Sept. 13, 2006 — -- In one of the strangest conjunctions of bad luck in the history of high tech, one of the world's largest industries -- personal computers -- suddenly seems up for grabs.

Let's go back a year.

At that time, PCs seemed the most stable of industries. It was filled with giants, all of them lumbering pleasantly along, squeezing profits that remained in an increasingly commodified marketplace.

On the Windows side, the big guns -- Dell, Hewlett-Packard, Sony et al -- were jostling around, competing against each other, picking up or losing a percentage of market share in desktops, and waiting for Microsoft to finally deliver Vista and make the game exciting again.

The whole "Wintel" world had grown stale and unimaginative.

Meanwhile, on the other side of the Great Divide, Apple continued its long turnaround under Steve Jobs, consistently earning good press for quality new models.

Indeed, Apple was generating the only real excitement in the entire industry: The penumbra of excitement surrounding the iPod was converting a growing number of bored Windows users to switch to the Mac.
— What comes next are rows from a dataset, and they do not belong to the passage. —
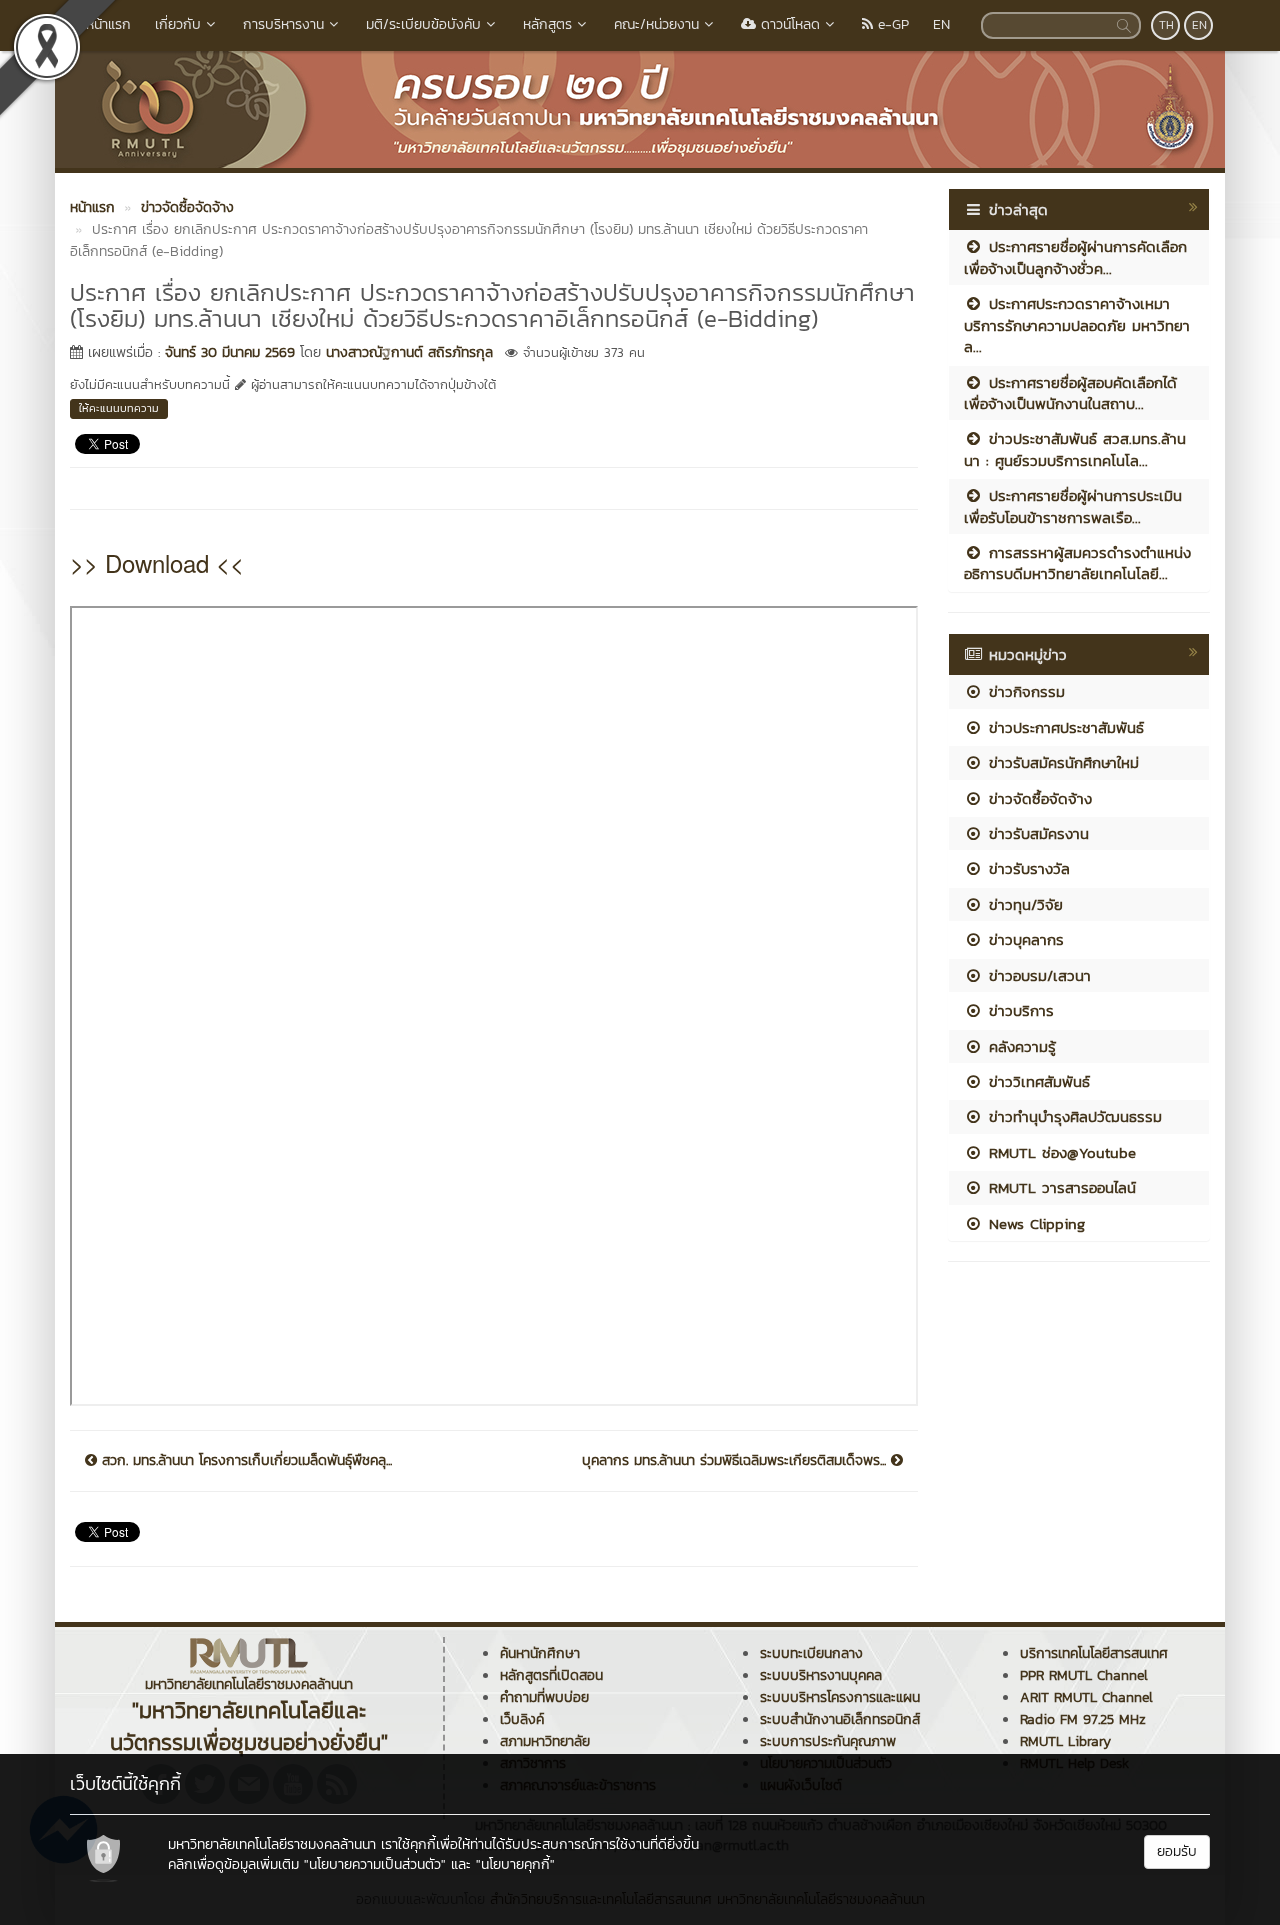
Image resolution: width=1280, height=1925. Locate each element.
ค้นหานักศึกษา (540, 1653)
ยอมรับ (1177, 1851)
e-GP (891, 24)
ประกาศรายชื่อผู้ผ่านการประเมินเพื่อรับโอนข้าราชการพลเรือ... (1073, 506)
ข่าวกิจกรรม (1024, 691)
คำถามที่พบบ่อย (544, 1697)
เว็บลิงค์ (522, 1719)
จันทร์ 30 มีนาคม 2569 (230, 352)
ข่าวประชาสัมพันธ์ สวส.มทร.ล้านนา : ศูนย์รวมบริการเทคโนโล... (1075, 449)
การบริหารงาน (283, 24)
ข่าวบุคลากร (1023, 939)
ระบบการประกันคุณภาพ (828, 1741)
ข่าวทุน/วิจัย (1023, 904)
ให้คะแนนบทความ (119, 408)
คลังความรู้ (1019, 1046)
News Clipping (1034, 1223)
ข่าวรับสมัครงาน (1036, 833)
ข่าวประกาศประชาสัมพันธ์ (1063, 727)
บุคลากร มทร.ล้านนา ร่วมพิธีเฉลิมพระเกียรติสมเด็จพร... (736, 1461)
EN (941, 24)
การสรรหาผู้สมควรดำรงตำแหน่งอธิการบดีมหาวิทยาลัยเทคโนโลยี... (1077, 563)
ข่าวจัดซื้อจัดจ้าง (1037, 798)
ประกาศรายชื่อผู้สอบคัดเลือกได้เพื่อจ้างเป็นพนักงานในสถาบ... (1070, 393)
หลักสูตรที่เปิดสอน (551, 1675)
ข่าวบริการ (1018, 1010)
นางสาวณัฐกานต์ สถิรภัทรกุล (409, 352)
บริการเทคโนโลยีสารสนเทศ (1094, 1653)
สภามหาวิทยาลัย (545, 1741)
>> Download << (157, 562)
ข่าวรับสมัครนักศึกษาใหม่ (1061, 762)
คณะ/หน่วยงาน (656, 24)
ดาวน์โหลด (788, 24)
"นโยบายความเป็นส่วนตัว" (375, 1864)
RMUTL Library (1065, 1741)
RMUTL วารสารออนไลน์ (1059, 1187)
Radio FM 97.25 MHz (1083, 1719)
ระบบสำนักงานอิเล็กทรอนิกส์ (840, 1719)
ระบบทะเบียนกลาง (811, 1653)
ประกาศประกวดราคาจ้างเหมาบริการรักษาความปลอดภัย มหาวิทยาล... (1077, 325)
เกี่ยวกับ (178, 24)
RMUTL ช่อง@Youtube (1059, 1152)
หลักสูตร (547, 24)
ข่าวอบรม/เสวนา (1037, 975)
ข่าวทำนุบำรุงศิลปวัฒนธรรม (1072, 1116)
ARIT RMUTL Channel (1086, 1697)
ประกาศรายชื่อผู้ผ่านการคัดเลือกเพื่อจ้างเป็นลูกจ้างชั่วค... (1075, 257)
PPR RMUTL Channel (1084, 1675)
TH (1166, 25)
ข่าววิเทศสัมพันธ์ (1036, 1081)
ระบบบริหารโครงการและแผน (840, 1697)
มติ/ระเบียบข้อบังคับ (423, 24)
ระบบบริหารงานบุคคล (821, 1675)
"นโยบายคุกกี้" (515, 1864)
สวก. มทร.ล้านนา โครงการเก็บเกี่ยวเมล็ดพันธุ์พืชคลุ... (244, 1461)
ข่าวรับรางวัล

Still, these converts represented only a few percentage points in market share shift.

Looking back, everything suddenly changed with Apple's announcement that, 20 years late, it would finally begin offering Macintoshes with Intel microprocessors.

It was an important announcement, but certainly not as earthshaking as it would have been in 1986.

Yet the decision seemed to bring some kind of closure on the entire PC industry -- and in the process created some kind of strange attractor that has sewn chaos in the personal computing world ever since.

Don't ask me why -- I'm just reporting what has been unmistakable ever since.

The first thing that happened was Microsoft announced that it wouldn't hit its (second) target delivery date of Vista in October.

With that news, the last remaining faith the world had that Microsoft was still a dynamic and innovative company all but evaporated.

MS now suddenly looked old and confused. Meanwhile, the news was a gut shot to the Wintel world: The big PC makers had counted on the 2006 Christmas season to be a big revenue breakout.

Now they would have to stumble through with the same old product catalog. Scratch Microsoft.

Then, disaster struck. In one of the biggest product screw-ups in modern times, Sony, not only one of the world's biggest laptop computer makers but also a leading supplier of batteries to other laptop makers, shipped out millions of faulty batteries.

"Faulty," in this case, meaning: "Will burst into flames."

Thanks to the digital-camera boom, one of those exploding batteries got captured on tape burning up not a Sony Vaio, which would have been justice, but a Dell laptop.

The image was literally burned into the minds of a billion viewers around the world.